By Wendy Corr, Cowboy State Daily
Wyoming was among the first states to participate efforts to test wastewater to determine trends in COVID-19 infections.
And now other areas of the country are turning to the technology to track the illness, although Wyoming’s state-sponsored testing has ended.
Cody was the first community in the state, back in April of 2020, to begin sending samples of the city’s sewer water to a private lab in Massachusetts. BioBot Laboratories analyzed the samples, determining the percentage of the population that was infected with the coronavirus.
The Health Department later launched its own program, testing samples from communities around the state.
“Probably within six months … the … Wyoming Department of Health started a testing program as well,” said Phillip Bowman, Cody’s Public Works director. “They did that testing free of charge, using funding that the Department of Health received to start a program and equip their own laboratory. So we started sending our samples to them, and they were tracking that at a state level with I believe maybe 15 or more communities.”
“We had a robust wastewater monitoring system in place for COVID-19,” said Kim Deti, spokesperson for the Wyoming Department of Health. “As part of that system, we provided training and paid operators for sample collection.”
Bowman told Cowboy State Daily that the Department of Health would update its website with data from the lab analysis, which provided local officials with information they could use to make decisions to best protect their citizens.
The process worked well, according to Brandon Price, manager for Gillette’s wastewater treatment facility.
“People did appreciate seeing those numbers to assist in tracking,” he told Cowboy State Daily. “The administration, as well as us here in the wastewater department, were also tracking those numbers using that website.”
However, the funding for the wastewater collection program ended in December.
“The CARES Act funding we were using for the effort did end,” Deti said. “There has not been a firm decision on future wastewater monitoring options.”
While the statewide program has ended in Wyoming, the use of wastewater monitoring is now getting noticed in more urban areas.
The Wall Street Journal this week reported on the wastewater monitoring operation in Boston, Massachusetts, which has revealed a decline in the presence of the coronavirus in some parts of the metropolitan area and growth in others.
The article pointed to wastewater testing as a “growing effort” to monitor the virus across the country, citing a rising use of the technique in more populated areas.
But with COVID-related hospitalizations on the decline in Wyoming, Deti said the Department of Health has made no decisions regarding the future of the monitoring program.
“At this point we aren’t certain about pursuing potentially available funding for future wastewater monitoring,” she said. “Any consideration of our options would weigh costs and staff resources as related to the potential benefits of wastewater monitoring in Wyoming.
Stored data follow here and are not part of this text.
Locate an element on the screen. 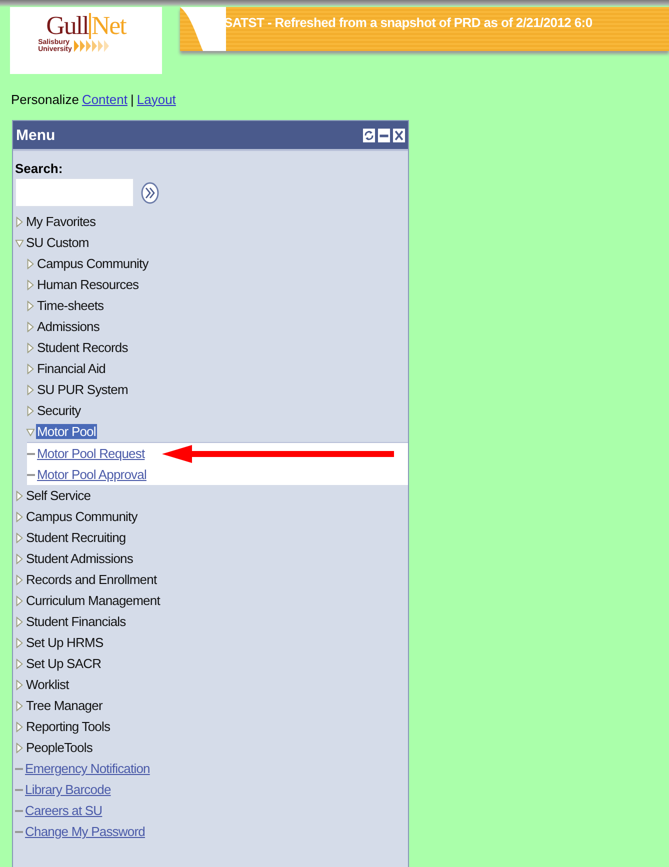 Image resolution: width=669 pixels, height=867 pixels. menu-link: Emergency Notification is located at coordinates (88, 768).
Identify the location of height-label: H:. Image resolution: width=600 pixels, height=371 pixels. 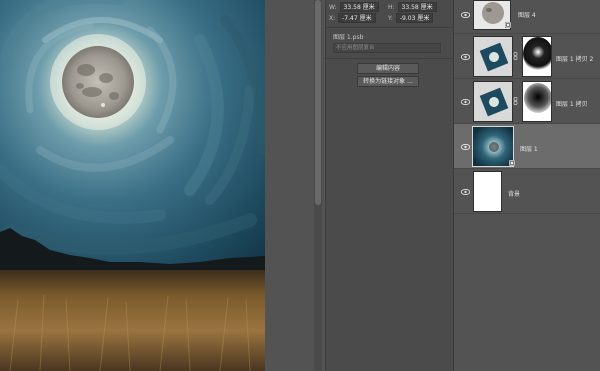
(392, 7).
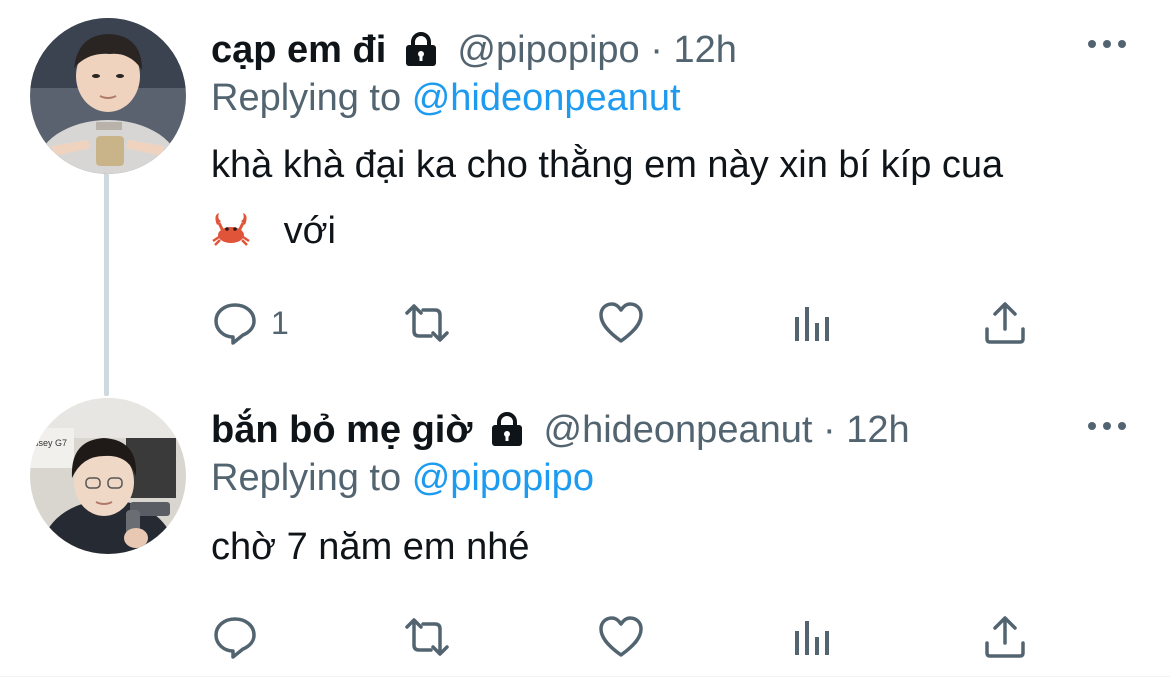 This screenshot has height=683, width=1170. Describe the element at coordinates (548, 50) in the screenshot. I see `user-handle: @pipopipo` at that location.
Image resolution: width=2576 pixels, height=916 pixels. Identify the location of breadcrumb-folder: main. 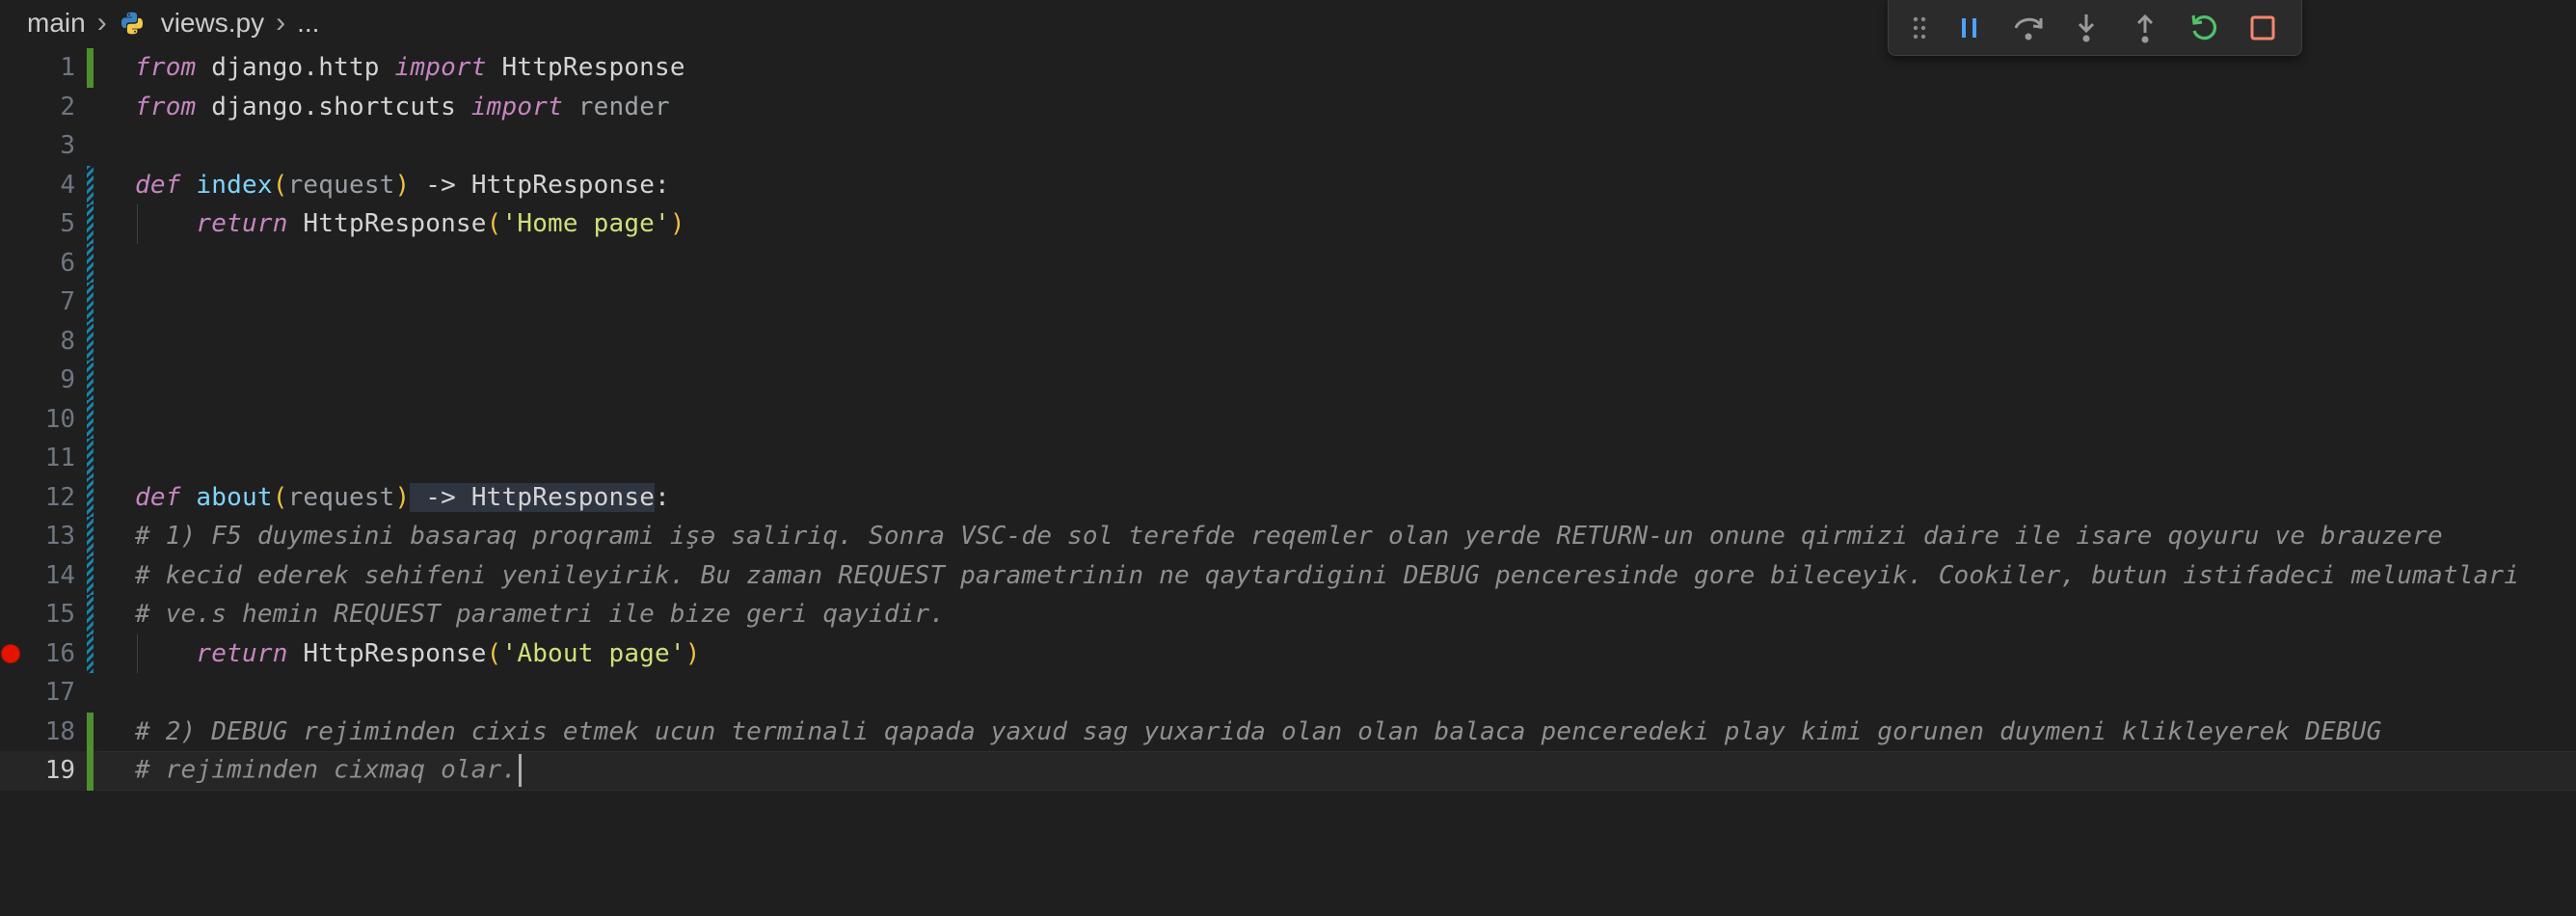
(57, 24).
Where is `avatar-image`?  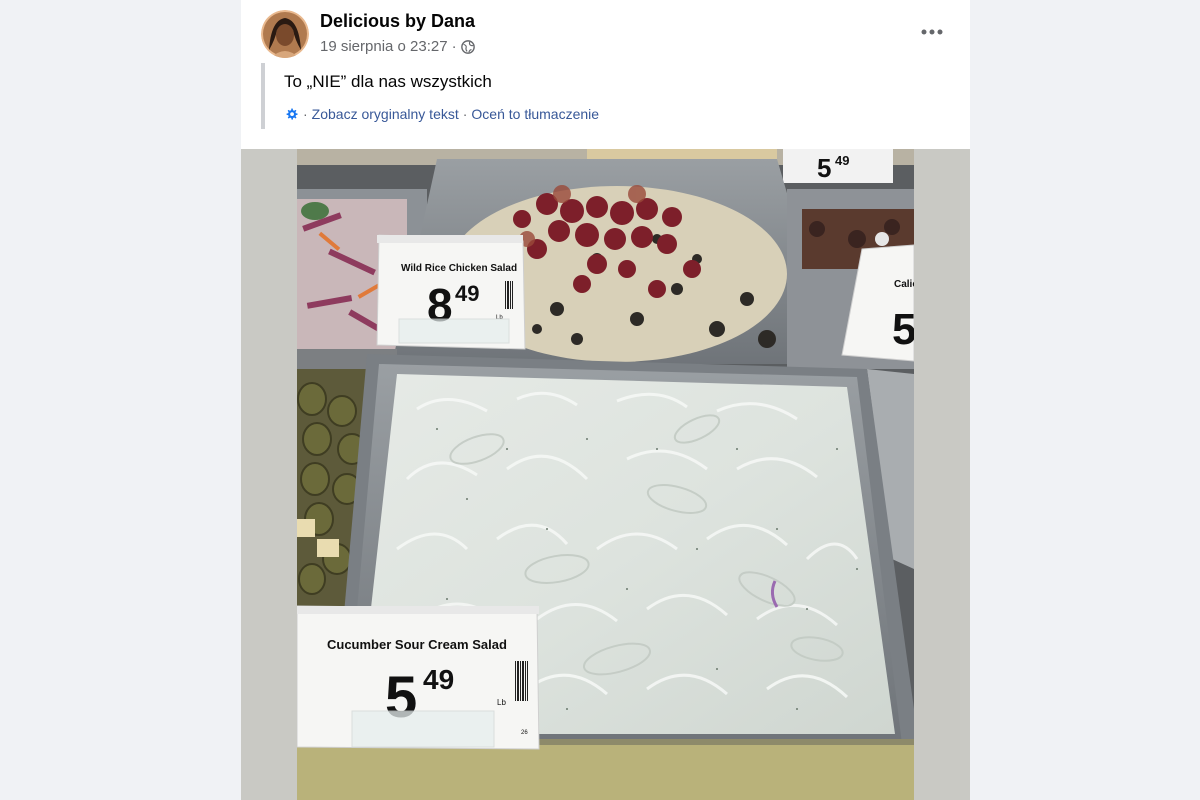 avatar-image is located at coordinates (285, 34).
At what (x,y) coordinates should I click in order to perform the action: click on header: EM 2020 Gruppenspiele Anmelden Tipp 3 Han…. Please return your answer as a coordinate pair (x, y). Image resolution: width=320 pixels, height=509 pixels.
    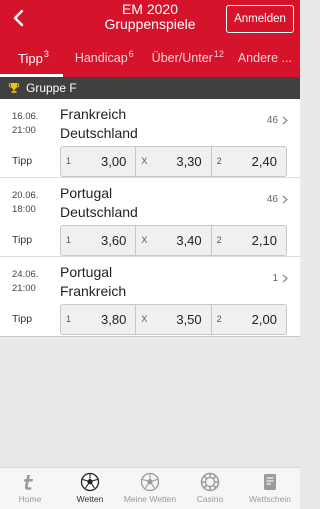
    Looking at the image, I should click on (150, 38).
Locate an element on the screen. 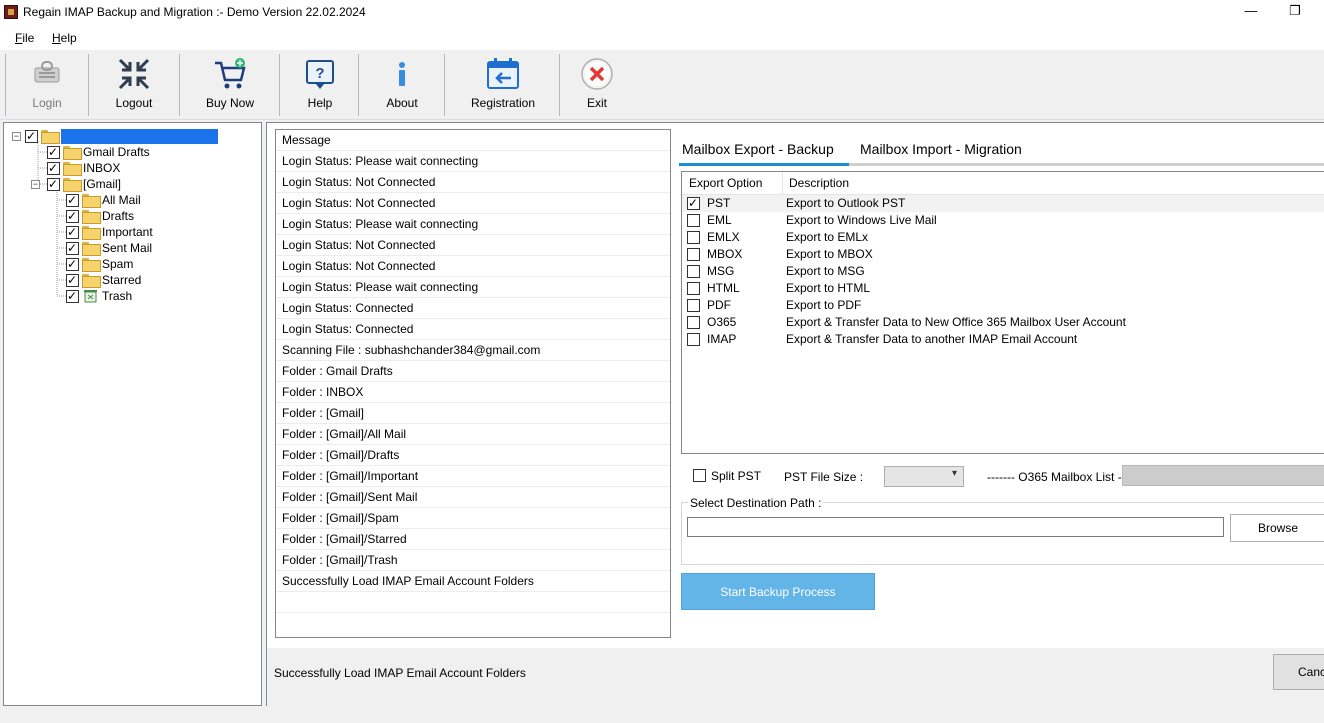  toolbar-separator is located at coordinates (358, 85).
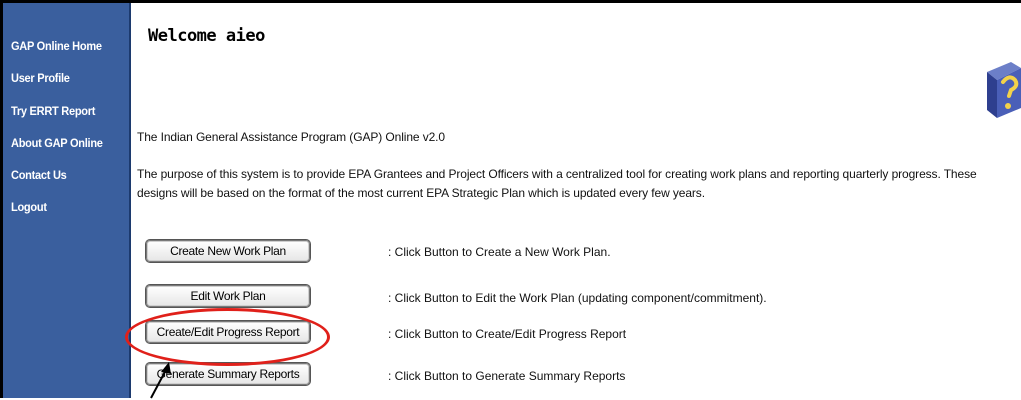 This screenshot has width=1021, height=400. Describe the element at coordinates (57, 143) in the screenshot. I see `sidebar-item-about-gap-online: About GAP Online` at that location.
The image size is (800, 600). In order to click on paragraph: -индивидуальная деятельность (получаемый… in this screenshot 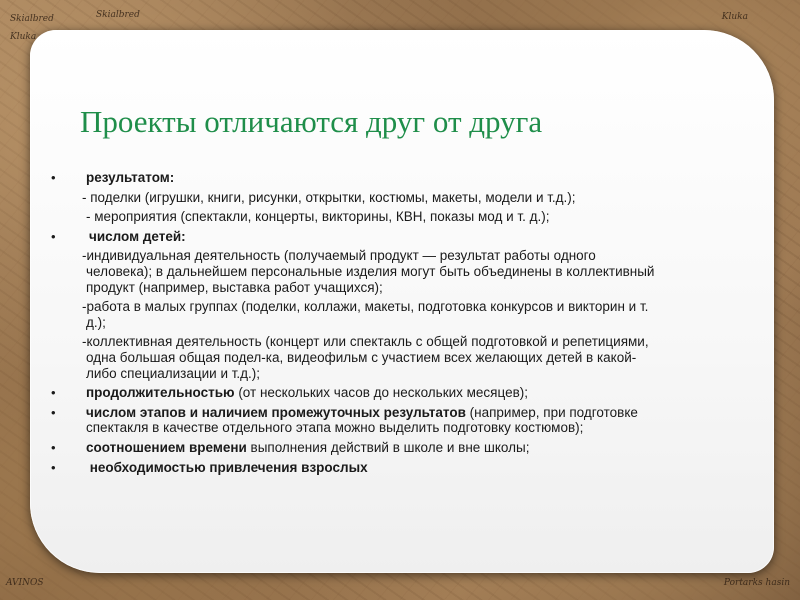, I will do `click(398, 272)`.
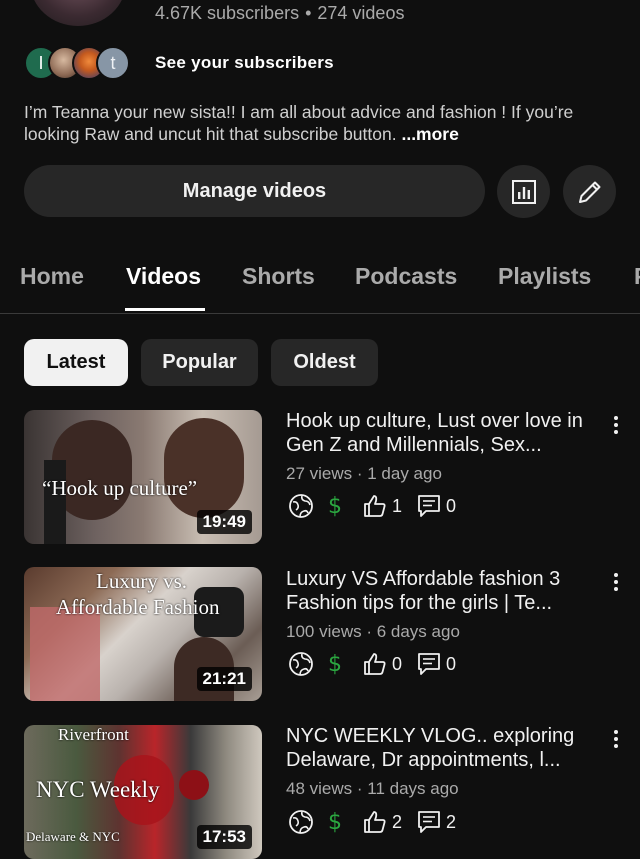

We have not made a permanent decision on this for the future.”
However, Cody’s investment in monitoring equipment two years ago was made with a longer-term purpose in mind, according to Bowman.
The equipment is now being used to help the city make wastewater treatment decisions, he said.
“We definitely purchased it with the intent of keeping it afterwards and having it available for other sampling throughout our wastewater system,” he said. “For our case, at the City of Cody, our sampling device allows us to utilize it after the pandemic need was diminished, and so with the aid of the state’s program, we’ve continued to use that on our wastewater sampling for wastewater treatment purposes.”